Kültürü, mezhebi ve meşrebi ne olursa olsun bütün Müslümanları derin acılara gark eden Kerbela olayı, Peygamberimiz Hz. Muhammed (sav) ‘in biricik torunu, cennet gençlerinin efendisi Hz. Hüseyin’i ve beraberinde bulunan yetmişten fazla Ehl-i Beyt’in on Muharrem‘de Kerbela’da şehit edilmiş olmasıdır.
Milletimiz başta olmak üzere bütün müminlerin on Muharremde şehit edilen Ehl-i Beyt için kalplerinin incindiği, ortak bir hüzün ve kedere girdiği bilinmektedir.
On Muharrem’de Hz. Hüseyin’in şehit edilmesiyle Müminlerin sahip oldukları kalbi hassasiyet ve ortak hüzün, aynı zamanda bütün Müminlerin Ehl-i Beyte sevginin bir bağlılığı olarak değerlendirilmelidir.
Ehl-i Beyt’e sevgi ve bağlılık müminlere izzet ve şeref kazandırırken, Kerbela’da Hz. Hüseyini ve beraberindeki Ehl-i Beyt’i acımasız bir şekilde şehit edenler insanlığın ortak vicdanında zulümle mahkûm edilmişlerdir.
Muharrem ayı ve aşura günü Kerbela olayını hatırlatırken, gönüllerimizdeki Ehl-i Beyt sevgisi bir kat daha artmaktadır. Ehl-i Beyt’i şehit edenler, Hz Peygamberin torununu katlederek onun adına hakikati ve adaleti yok etmeye çalışanlar her muharrem ayında ve aşure gününde Müminlerin kalbinde bir kez daha zalim olmakla, zulümü yaygınlaştırmakla, Ehl-i Beyt’i şehit etmekle, kendilerini sevgide mahrum bırakarak, karanlık vicdanlarıyla ümmetin sevgisinden mahrum edilmişlerdir.
Muharrem Ayı: Hürmet gösterilmesi gereken zaman dilimlerinden biridir. Kuran-ı Kerim’de ifade edilen haram aylardan biri Muharrem ayıdır.
İçinde meydana geldiği kaynaklarımızda belirtilen sevindirici olayların yanında Aşura gününde Evlad-ı Resul, Hz. Hüseyin ile beraber, çoğu kadın, çocuk, yetmiş (70) kişinin uğradığı bu zulümün her Müslüman’ın kalbinde derin bir acı ve ızdırap bıraktığı muhakkaktır.

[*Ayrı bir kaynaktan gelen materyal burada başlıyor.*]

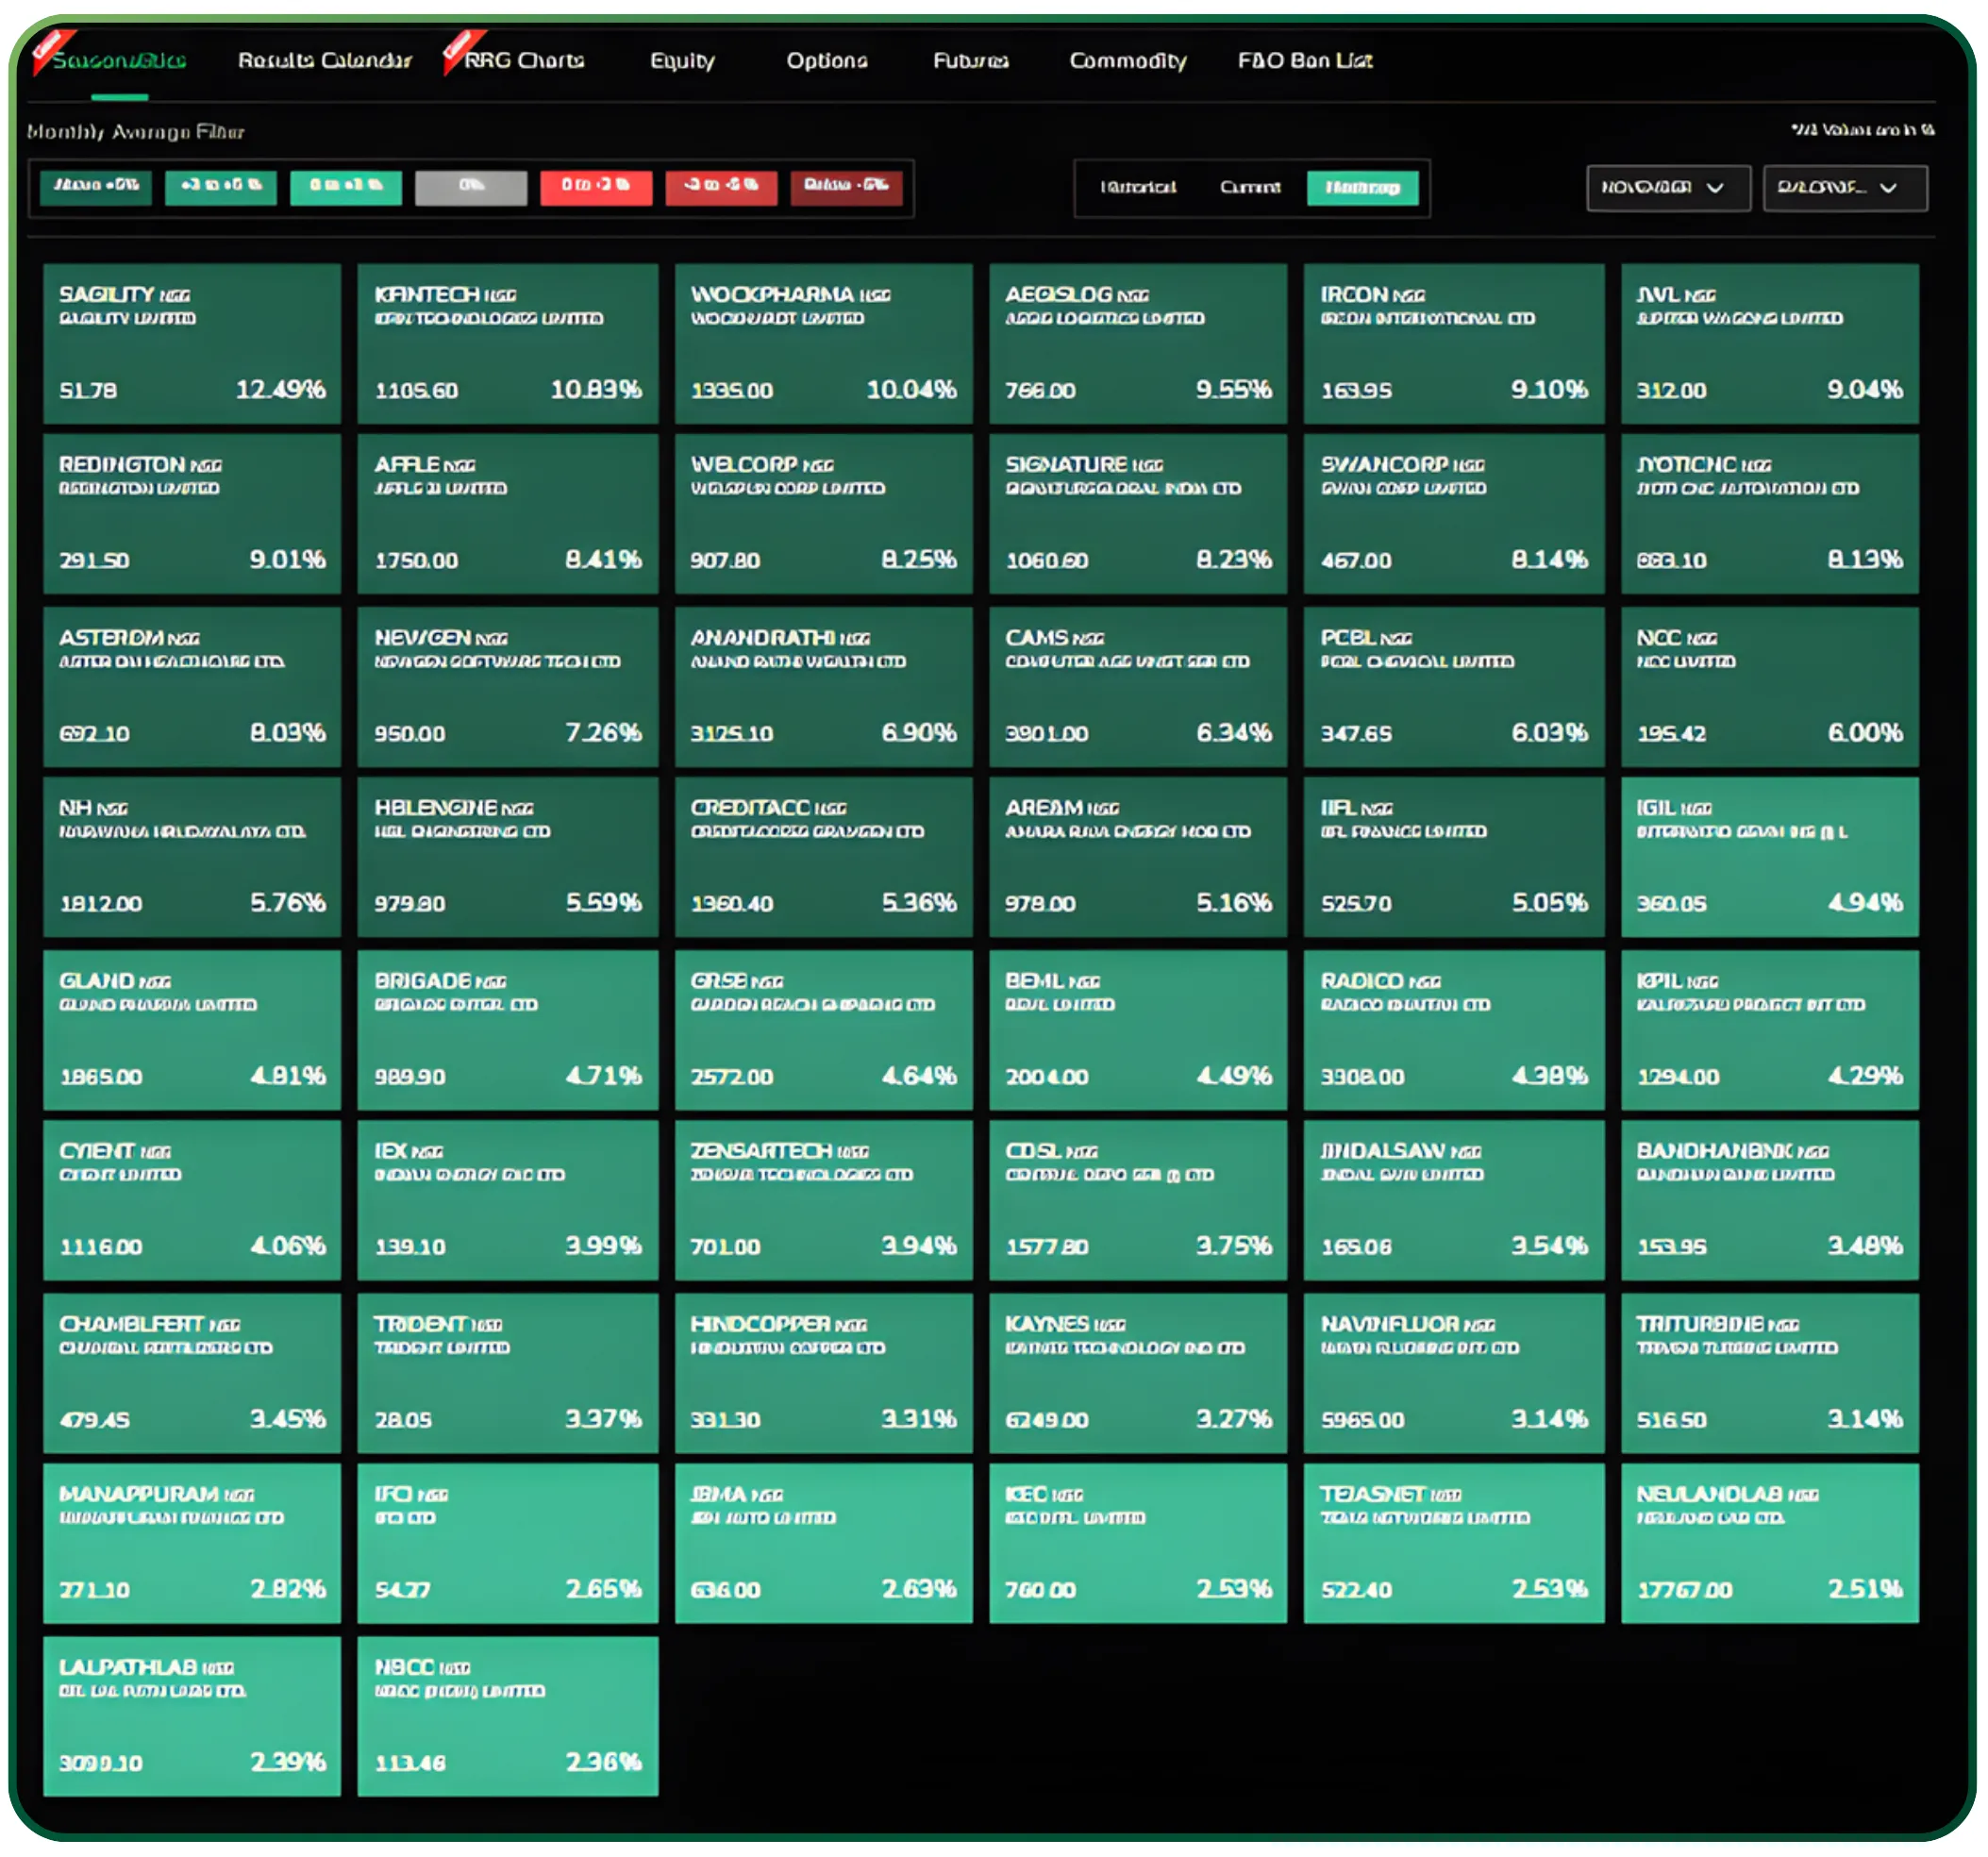Switch to Current view

1250,187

Hz. Hüseyin’in şehit edilmesinin yüreklerde bıraktığı acı ve kederin etrafında yek vücud haline gelmeyi, acı ve kederi gücümüzün, birliğimizin, İnancımızın, sevgimizin, geleceğimizin umudu haline getirmek, Allah Resulüne sevgiyi, onun Ehl-i Beyt’ini sevmek, ona itaati, İslam’ı yaşamak, onun ve Ehl-i Beyt’inin Şefaati için ümmet olarak hayatımızı idame ettirmek, Muharrem ayı’nın tarihi ve kültürel güzelliklerini bütün içinde yaşamak, arzu ettiğimiz güven ve huzura katkı sağlayacaktır.
Hz. Hüseyin’in şehit edilmesi Müminlerin derin hissiyatında aynı zamanda Ehl-i Beyt’in sevgisinin çoğalmasına sebep olduğu muhakkaktır. Iğdır’da, Ehl-i Beytin sevgisi Muharrem ayında bütün müminler tarafından zirve bir sevgiye ulaştığı memnuniyetle müşahede edilmektedir.
Müminler, tarihi bir gelenek olarak Muharrem ayını özel etkinliklerle yer yer ayrı farklılıklar ile kutlamaktadırlar. Etkinliklerin farklılığına rağmen gönüllerdeki birliğin kaynağını Kerbela şehidi, Hz. Hüseyin sevgisi, Muharrem ayının hürmeti, Hicri yılın idrak edilmesi Müminlerin kardeşliği olarak değerlendirilmelidir.
Iğdırlı hemşehrilerimin Muharrem ayında Hz. Hüseyin başta olmak üzere ve beraberinde susuz şehid edilenlerin sevgisi için gerçekleştirdikleri etkinliklerin, Ehl-i Beyt’in sevgisine, birliğimize, bütünlüğümüze, kardeşliğimize, geleceğimizin güvencesine vesile olmasını Cenabı hak’tan niyaz ederim.